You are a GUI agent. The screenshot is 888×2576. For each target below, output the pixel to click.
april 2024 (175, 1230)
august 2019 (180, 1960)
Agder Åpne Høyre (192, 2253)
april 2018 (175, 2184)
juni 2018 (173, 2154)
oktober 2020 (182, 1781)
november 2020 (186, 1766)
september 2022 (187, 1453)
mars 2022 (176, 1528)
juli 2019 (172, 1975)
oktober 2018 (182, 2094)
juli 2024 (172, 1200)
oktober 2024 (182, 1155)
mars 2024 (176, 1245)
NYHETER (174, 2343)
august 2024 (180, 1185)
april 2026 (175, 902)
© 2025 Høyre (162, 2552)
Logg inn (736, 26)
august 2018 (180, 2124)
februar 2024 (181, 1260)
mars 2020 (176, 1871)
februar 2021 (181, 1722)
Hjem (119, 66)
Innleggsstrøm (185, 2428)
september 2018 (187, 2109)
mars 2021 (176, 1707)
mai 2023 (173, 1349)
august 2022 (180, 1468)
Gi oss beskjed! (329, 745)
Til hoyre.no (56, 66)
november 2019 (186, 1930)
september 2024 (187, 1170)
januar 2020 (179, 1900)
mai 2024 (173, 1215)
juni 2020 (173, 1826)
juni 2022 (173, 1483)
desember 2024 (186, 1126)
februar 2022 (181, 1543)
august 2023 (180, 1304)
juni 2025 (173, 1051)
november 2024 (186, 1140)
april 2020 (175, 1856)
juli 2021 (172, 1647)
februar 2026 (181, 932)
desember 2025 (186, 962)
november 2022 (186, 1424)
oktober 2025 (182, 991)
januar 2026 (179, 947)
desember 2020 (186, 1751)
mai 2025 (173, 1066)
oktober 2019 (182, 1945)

Task goal — The required output is all of the material, word for word.

Answer box —
You are a GUI agent. The screenshot is 888×2576. For each target below, output the pixel to click.
april 2024 (175, 1230)
august 2019 (180, 1960)
Agder Åpne Høyre (192, 2253)
april 2018 (175, 2184)
juni 2018 (173, 2154)
oktober 2020 (182, 1781)
november 2020 (186, 1766)
september 2022 (187, 1453)
mars 2022 (176, 1528)
juli 2019 (172, 1975)
oktober 2018 (182, 2094)
juli 2024 (172, 1200)
oktober 2024 (182, 1155)
mars 2024 (176, 1245)
NYHETER (174, 2343)
august 2024 (180, 1185)
april 2026 (175, 902)
© 2025 Høyre (162, 2552)
Logg inn (736, 26)
august 2018 (180, 2124)
februar 2024 (181, 1260)
mars 2020 (176, 1871)
februar 2021 (181, 1722)
Hjem (119, 66)
Innleggsstrøm (185, 2428)
september 2018 (187, 2109)
mars 2021 (176, 1707)
mai 2023 (173, 1349)
august 2022 (180, 1468)
Gi oss beskjed! (329, 745)
Til hoyre.no (56, 66)
november 2019 (186, 1930)
september 2024 (187, 1170)
januar 2020 (179, 1900)
mai 2024 (173, 1215)
juni 2020 (173, 1826)
juni 2022 (173, 1483)
desember 2024 (186, 1126)
februar 2022 (181, 1543)
august 2023 (180, 1304)
juni 2025 (173, 1051)
november 2024 (186, 1140)
april 2020 (175, 1856)
juli 2021 (172, 1647)
februar 2026 (181, 932)
desember 2025 (186, 962)
november 2022 (186, 1424)
oktober 2025 (182, 991)
januar 2026 (179, 947)
desember 2020 (186, 1751)
mai 2025 (173, 1066)
oktober 2019 (182, 1945)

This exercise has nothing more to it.